Under President Felipe Calderón’s administration (2006–2012), Mexico enhanced its leadership in climate policy. On the domestic front, in 2007 the government passed the Climate Change National Strategy (Estrategia Nacional de Cambio Climático or ENCC) and, in 2008, the Climate Change Special Programme (Programa Especial de Cambio Climático or PECC). Additionally, the Mexican congress enacted the General Law on Climate Change (Ley General de Cambio Climático) in 2012. This law established, conditional on financial and technological support from the international community, mitigation targets for greenhouse gas (GHG) emission reductions: a 30% reduction in emissions by 2020 with respect to a business-as-usual scenario and a 50% reduction by 2050 with respect to the year 2000 emissions.

In the international arena, Mexico was one of the countries that proposed the creation of the Green Climate Fund at the G8 meeting in Rome in 2008. However, Mexico is best remembered for its role in re-establishing trust in the multilateral process, when it hosted the 16th Conference of the Parties (COP16) in Cancún.

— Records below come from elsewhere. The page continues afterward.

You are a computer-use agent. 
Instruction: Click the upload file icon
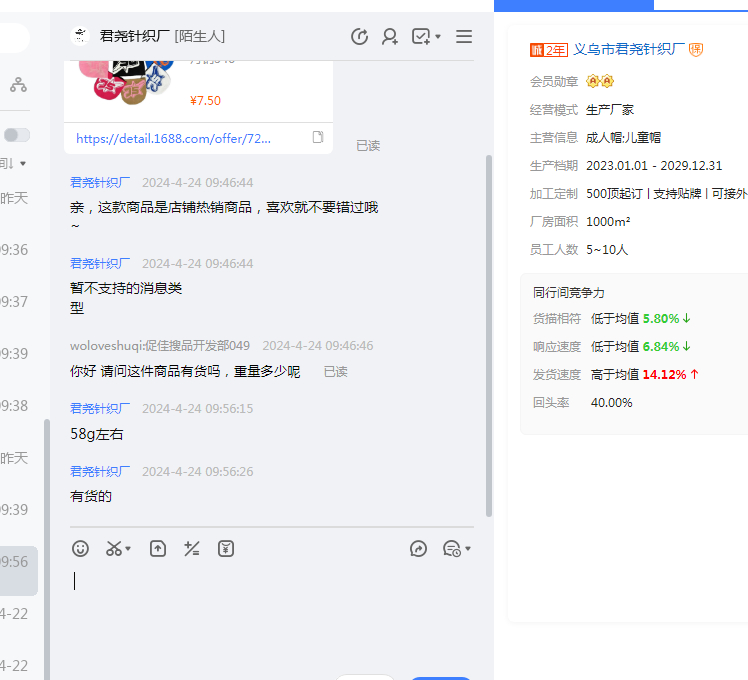(x=158, y=548)
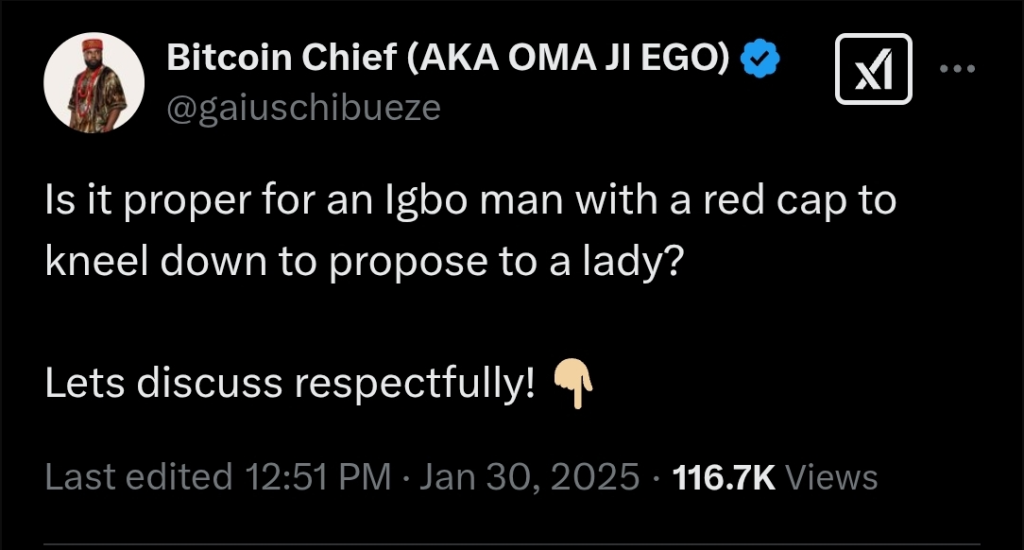Image resolution: width=1024 pixels, height=550 pixels.
Task: Click the pointing-down hand emoji
Action: [x=573, y=382]
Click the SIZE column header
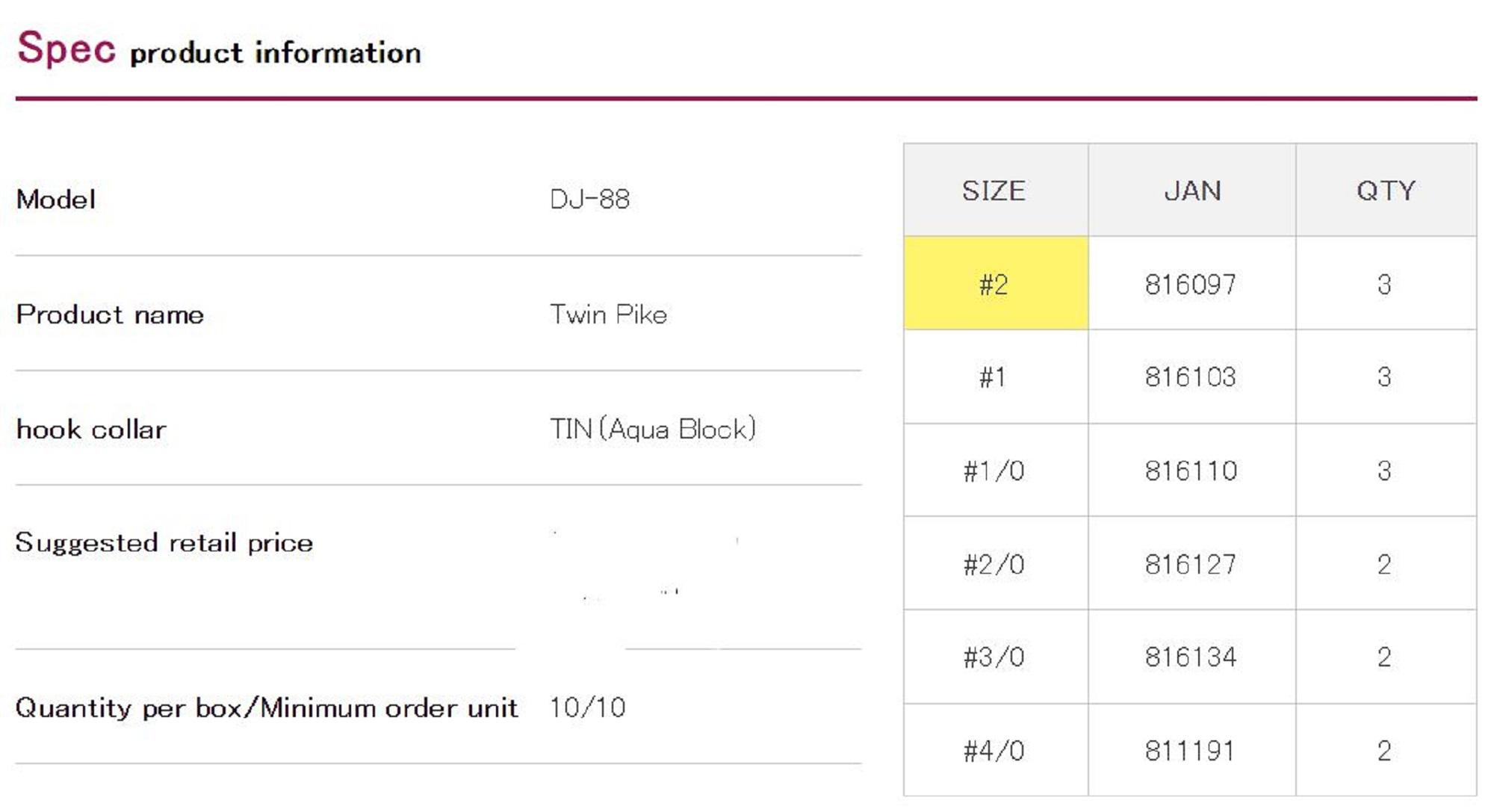The width and height of the screenshot is (1494, 812). pos(994,191)
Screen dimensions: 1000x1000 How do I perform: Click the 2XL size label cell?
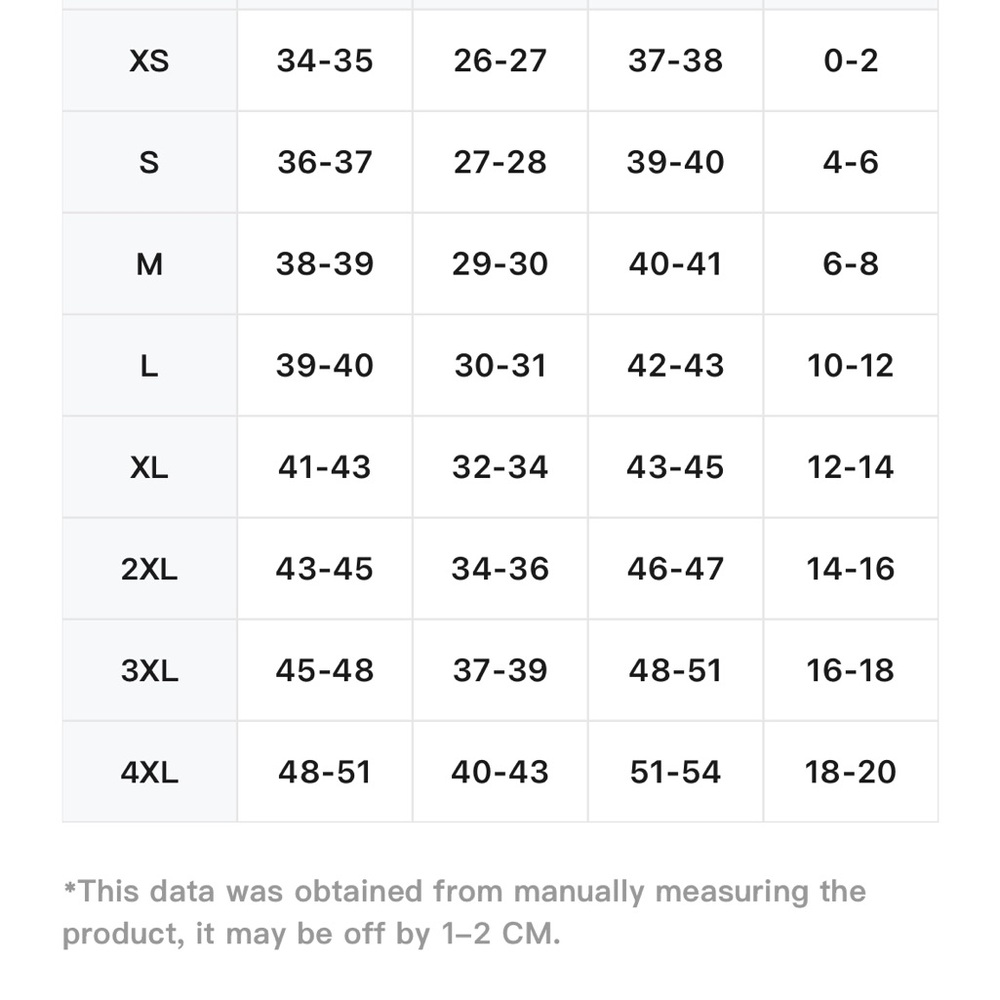[149, 568]
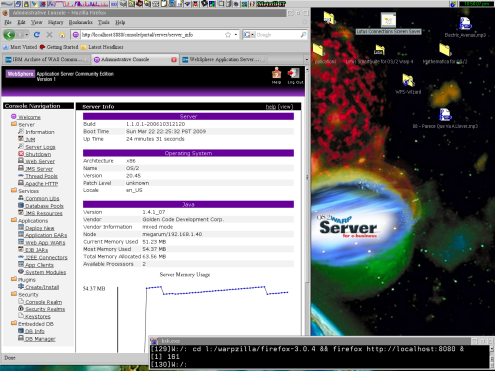
Task: Click the Security Realms link
Action: [45, 309]
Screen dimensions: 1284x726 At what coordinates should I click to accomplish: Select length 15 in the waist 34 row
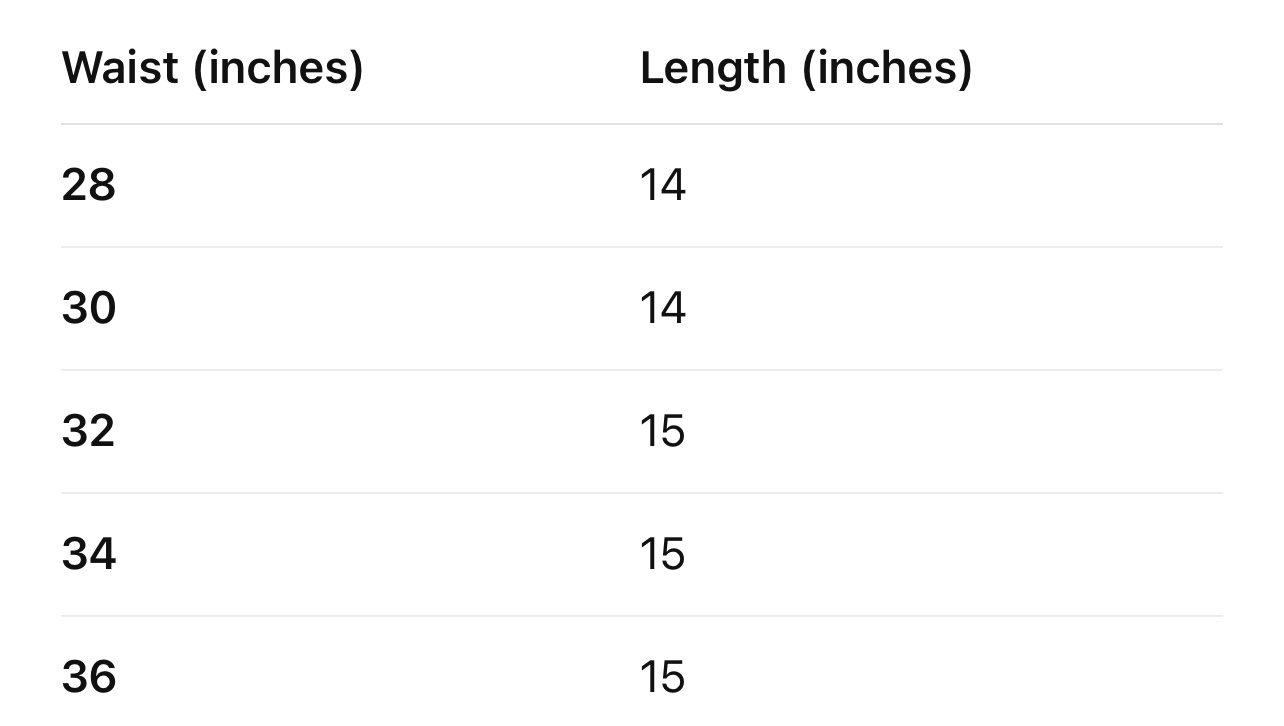(663, 554)
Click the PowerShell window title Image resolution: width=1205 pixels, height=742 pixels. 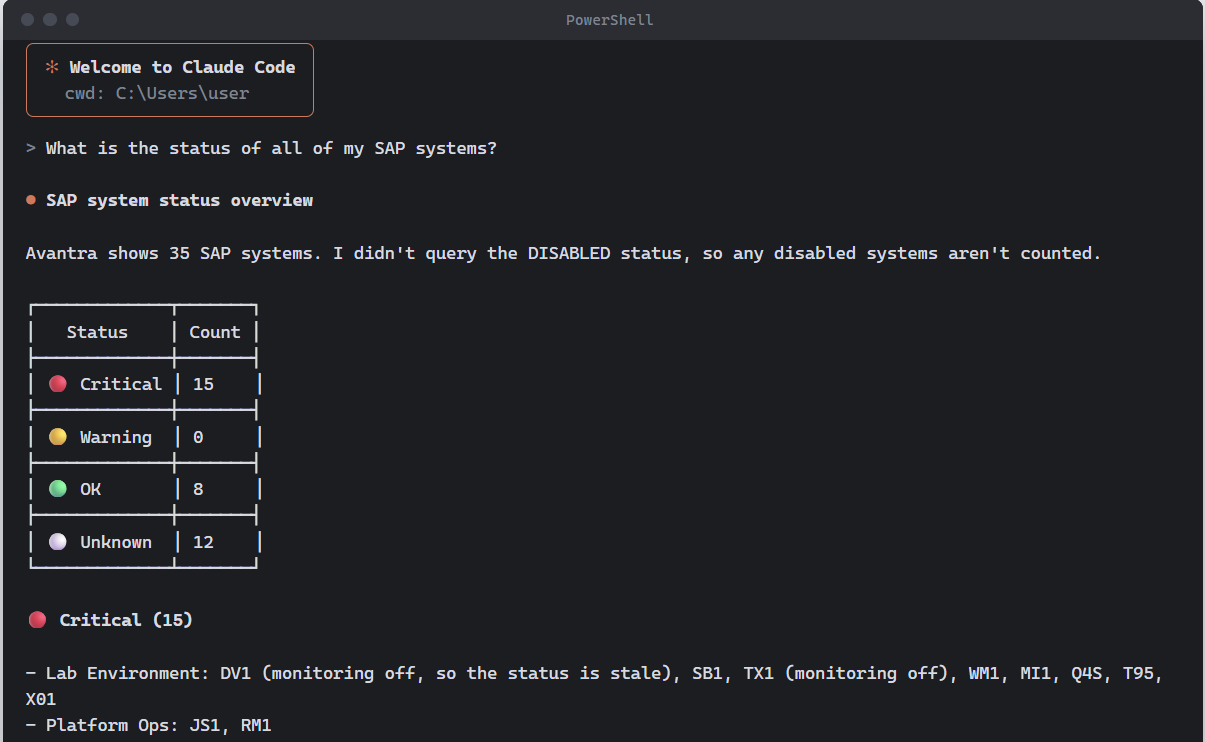coord(609,20)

Despite all its domestic and international accomplishments, President Calderón did not use carbon pricing to promote emissions-mitigation actions during his administration.

President Peña Nieto’s administration began in December 2012, and climate change was not one of its priorities. He proposed a very ambitious set of reforms including, among others, major changes in the labour, antitrust, telecom, energy, and fiscal sectors. Even though President Peña Nieto did not have the same personal passion for climate change as his predecessor, it can be argued that his reform of the electricity sector (through the promotion of renewable energy) and fiscal reform (through the introduction of the carbon tax) had the potential to have a very significant impact on GHG emissions. Why was there a fiscal reform? And why and how was a carbon tax part of it? We now turn to these questions.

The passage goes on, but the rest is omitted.